A forest is a dangerous place: a symbol for the unknown and the unconscious, both the embrace and the threats of nature and a natural state. In fairy tales, characters enter the forest to find themselves, but they inevitably find peril as well.
In this 2008 Salzburg Festival production on DVD (Amazon), Claus Guth stages Don Giovanni in just such a forest, a group of pines that rotate on a turntable to disorienting effect. Is there a world outside of it? Sometimes mist rises threateningly in the background. But despite the presence of a bus stop and Don Ottavio’s car, there’s no exit. Don Giovanni and Leporello are a mortally wounded and drug-addled Vladimir and Estragon who are waiting for… something.
I needed an antidote to the Met’s empty Don Giovanni of a few weeks ago, and this production was perfect. I don’t agree with all of it, but it’s fascinating and very smartly done. The Commendatore seems to escape the duel OK, but Don Giovanni is mortally wounded and spends the rest of the opera dying; it’s never clear whether the rest of the events are actually happening or just his fervid memories or delusions. This twist plus the surreal setting mean there’s a fair amount of the plot that is not staged literally (the Serenade is sung out to the audience as a memory of seductions gone by, almost a mad scene), but this actually makes the episodic second act work unusually smoothly. The characters are modernized: Donna Anna is repressed housewife engaged to the useless yuppie Ottavio (yeah, this problem), Donna Elvira is a repressed businesswoman who is actually sex-crazed (kind of an ugly characterization, but I can see how it comes out of the text). It’s dark and spooky–literally in terms of darkness–and the sextet at the end gets the axe. (It’s the Vienna version of the score, which means there’s the little Leporello-Zerlina duet but no Il mio tesoro and no final sextet. The cans of Pilsner Urquell may be an allusion to the opera’s Prague premiere, though.)

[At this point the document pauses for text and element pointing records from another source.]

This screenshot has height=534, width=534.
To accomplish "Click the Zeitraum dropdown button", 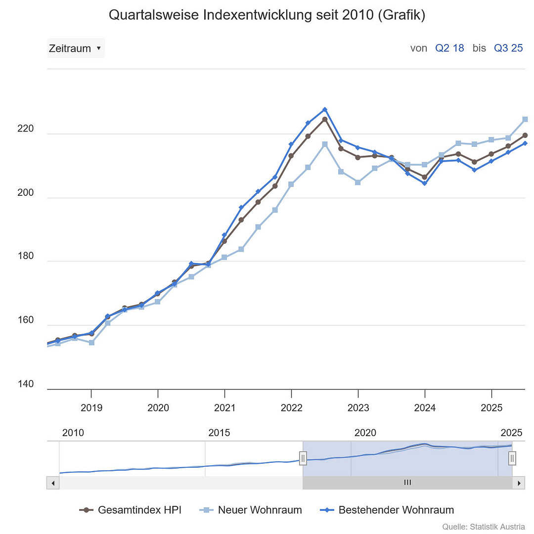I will click(76, 48).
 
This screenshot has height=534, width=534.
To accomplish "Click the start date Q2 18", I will click(449, 48).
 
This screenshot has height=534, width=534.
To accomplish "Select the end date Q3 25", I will click(508, 48).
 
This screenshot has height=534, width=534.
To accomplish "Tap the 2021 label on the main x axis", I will click(224, 408).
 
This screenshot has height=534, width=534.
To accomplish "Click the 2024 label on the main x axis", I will click(425, 408).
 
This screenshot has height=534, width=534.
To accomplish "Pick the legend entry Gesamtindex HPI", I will click(131, 510).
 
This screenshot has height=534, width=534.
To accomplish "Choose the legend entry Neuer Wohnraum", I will click(251, 510).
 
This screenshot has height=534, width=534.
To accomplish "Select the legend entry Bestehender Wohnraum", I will click(387, 510).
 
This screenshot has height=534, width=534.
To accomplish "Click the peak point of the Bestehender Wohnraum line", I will click(325, 109).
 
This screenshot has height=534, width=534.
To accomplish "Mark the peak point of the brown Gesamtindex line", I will click(325, 119).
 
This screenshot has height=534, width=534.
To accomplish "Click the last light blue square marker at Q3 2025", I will click(525, 119).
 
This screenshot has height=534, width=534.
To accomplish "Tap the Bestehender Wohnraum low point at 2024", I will click(425, 183).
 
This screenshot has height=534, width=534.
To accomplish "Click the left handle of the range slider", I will click(303, 458).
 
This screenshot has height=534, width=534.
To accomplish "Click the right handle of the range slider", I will click(512, 458).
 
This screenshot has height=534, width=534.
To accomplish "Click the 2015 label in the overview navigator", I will click(219, 433).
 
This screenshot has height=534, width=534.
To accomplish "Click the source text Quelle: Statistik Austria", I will click(483, 527).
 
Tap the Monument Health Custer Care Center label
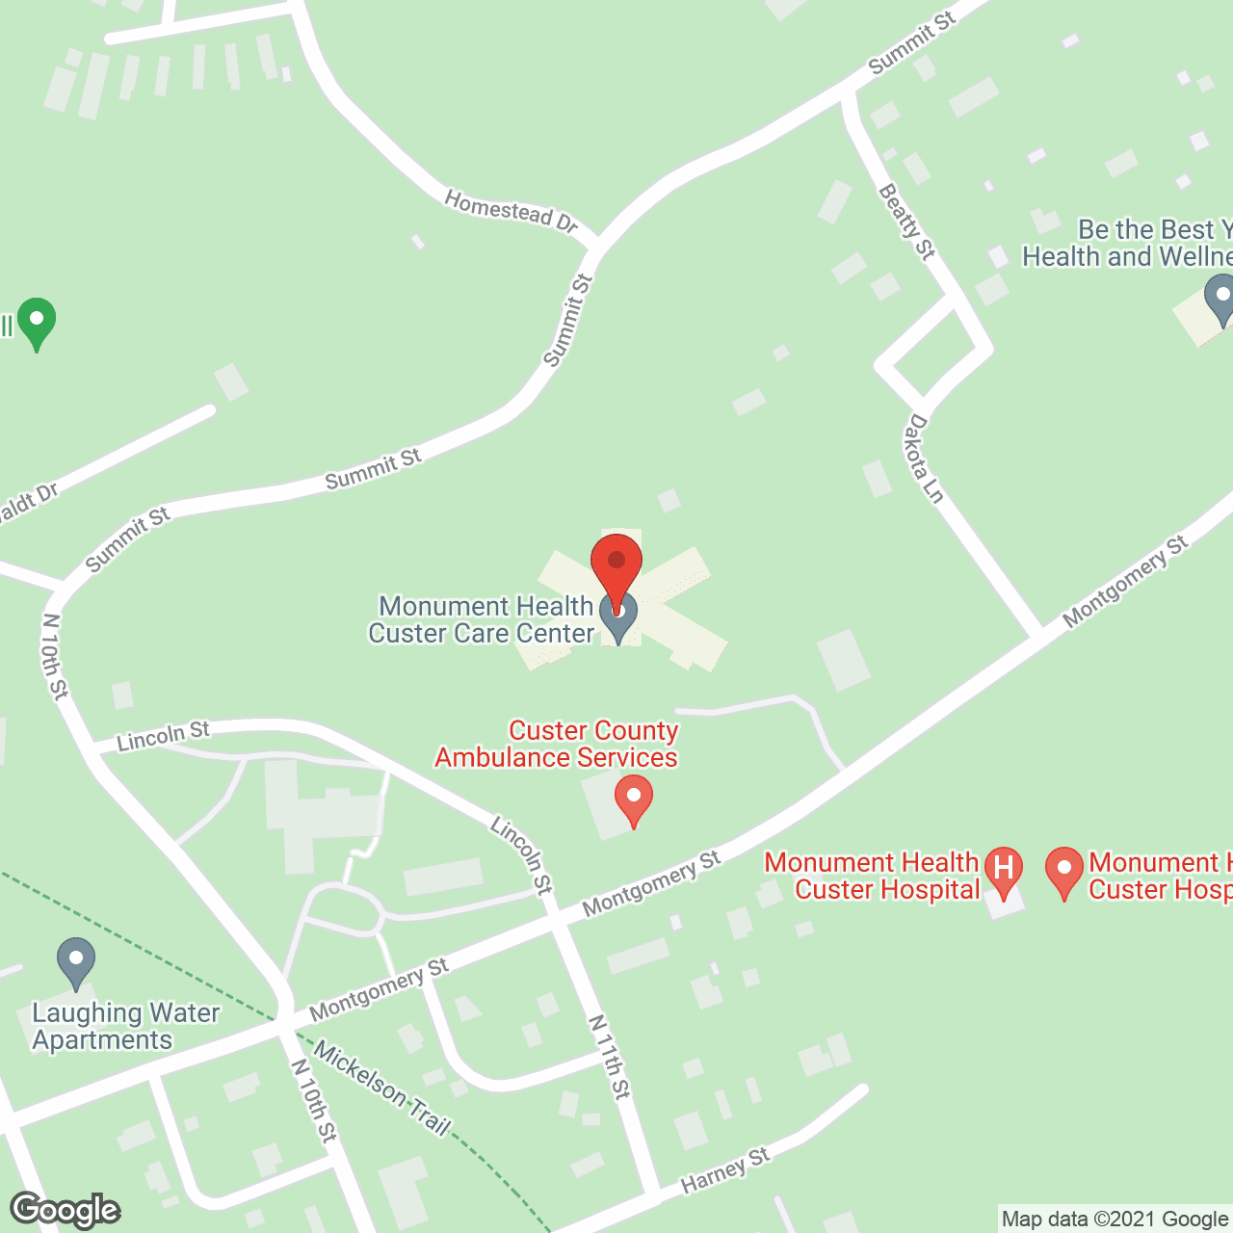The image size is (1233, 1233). point(482,620)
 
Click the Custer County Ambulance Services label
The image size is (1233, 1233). point(557,744)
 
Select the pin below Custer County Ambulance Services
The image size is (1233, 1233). point(634,799)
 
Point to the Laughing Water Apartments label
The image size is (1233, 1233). point(125,1027)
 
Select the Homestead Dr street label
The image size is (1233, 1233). point(511,211)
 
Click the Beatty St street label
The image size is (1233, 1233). point(906,223)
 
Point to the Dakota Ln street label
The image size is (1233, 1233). point(922,459)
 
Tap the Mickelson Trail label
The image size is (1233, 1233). point(382,1089)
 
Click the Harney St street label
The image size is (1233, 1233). point(725,1169)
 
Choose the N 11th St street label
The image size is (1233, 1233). point(610,1056)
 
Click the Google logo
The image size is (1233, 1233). point(66,1210)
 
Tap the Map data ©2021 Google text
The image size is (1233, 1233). point(1115,1220)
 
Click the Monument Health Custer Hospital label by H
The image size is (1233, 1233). point(872,876)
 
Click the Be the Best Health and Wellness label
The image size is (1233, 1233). point(1127,243)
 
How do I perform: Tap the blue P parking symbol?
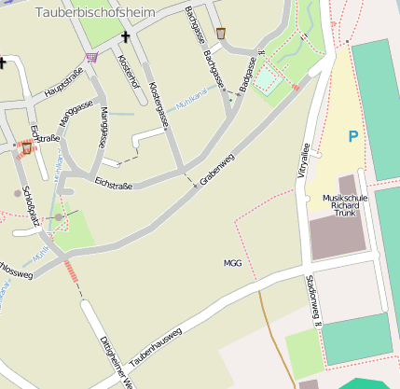[x=352, y=137]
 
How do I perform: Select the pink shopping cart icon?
[x=91, y=57]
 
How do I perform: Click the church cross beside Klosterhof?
[x=126, y=37]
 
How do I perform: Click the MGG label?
[x=232, y=263]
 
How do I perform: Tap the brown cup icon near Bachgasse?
[x=221, y=34]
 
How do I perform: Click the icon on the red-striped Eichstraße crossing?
[x=25, y=146]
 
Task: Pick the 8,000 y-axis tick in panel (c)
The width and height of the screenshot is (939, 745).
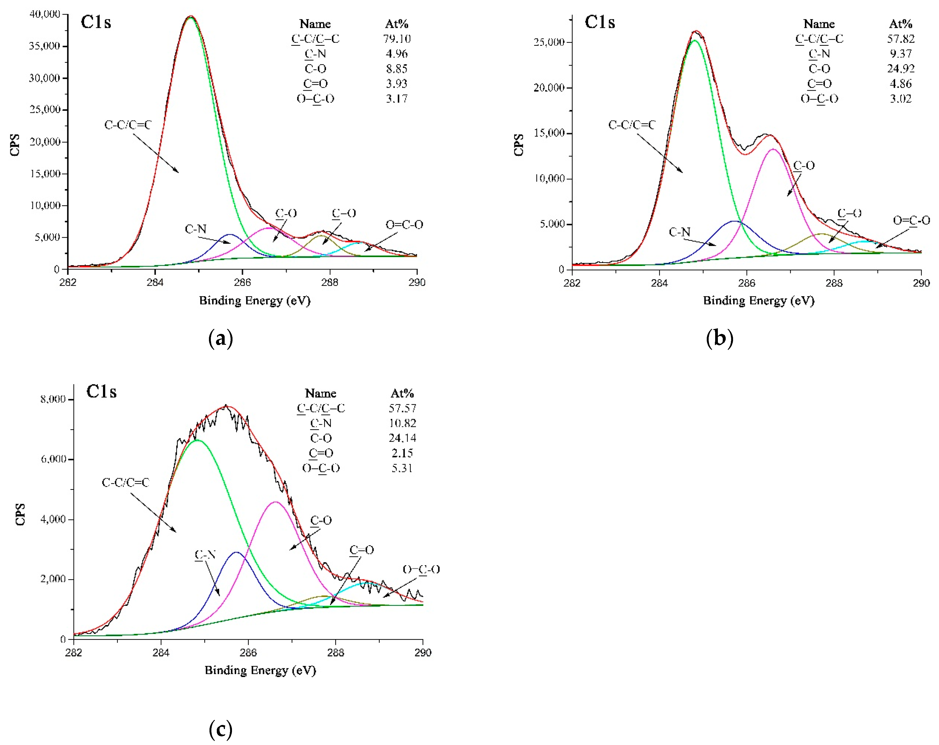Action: [53, 399]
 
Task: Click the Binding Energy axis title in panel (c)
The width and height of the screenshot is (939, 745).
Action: [260, 670]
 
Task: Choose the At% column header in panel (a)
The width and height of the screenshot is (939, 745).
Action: [396, 24]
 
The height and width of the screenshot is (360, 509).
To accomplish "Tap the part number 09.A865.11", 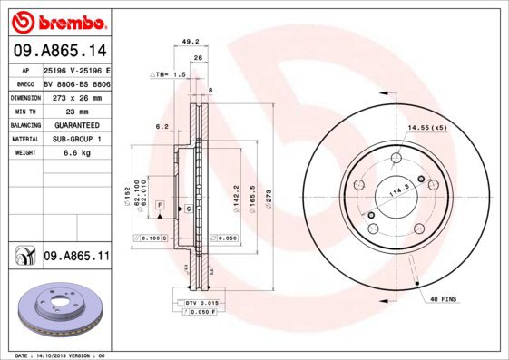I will point(75,258).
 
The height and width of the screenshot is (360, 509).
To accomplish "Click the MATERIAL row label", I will point(24,139).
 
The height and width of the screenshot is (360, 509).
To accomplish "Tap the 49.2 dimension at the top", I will point(191,41).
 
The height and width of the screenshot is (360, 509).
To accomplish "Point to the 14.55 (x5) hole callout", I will point(427,127).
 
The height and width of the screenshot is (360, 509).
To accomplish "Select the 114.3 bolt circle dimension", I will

The main disappointment of the production is Bertrand de Billy’s bland conducting. He goes with HIP fleetness, but the Wiener Philharmoniker plays with so much vibrato that the pitch in the overture actually doesn’t seem quite stable somehow. Fortunately the cast can both sing really well and carry off the complex production convincingly. Christopher Maltman gives an intense performance in the title role, with the kind of magnetism required of a Don Giovanni and a beautiful, fairly light voice. Other vocal highlights are Dorothea Röschmann’s powerhouse Donna Elvira and Ekaterina Siurina’s impeccable Zerlina. Theatrically, Erwin Schrott’s Leporello carries the show. I’ve seen Schrott as the Don in several different productions (I’m not a particular fan but there were a few years when you basically couldn’t see a Don Giovanni without him in the title role), but I wonder if he isn’t actually better as Leporello. It suits his low voice better, and also his wit and comic timing (his Don was sometimes too funny). Anyway, here Leporello is going through some drug issues and it isn’t going well. The cast’s only major weakness is Annette Dasch as Donna Anna, whose squally tone and iffy intonation are tough on the ears, though she acts well. Matthew Polenzani is a well-sung but rather faceless Ottavio.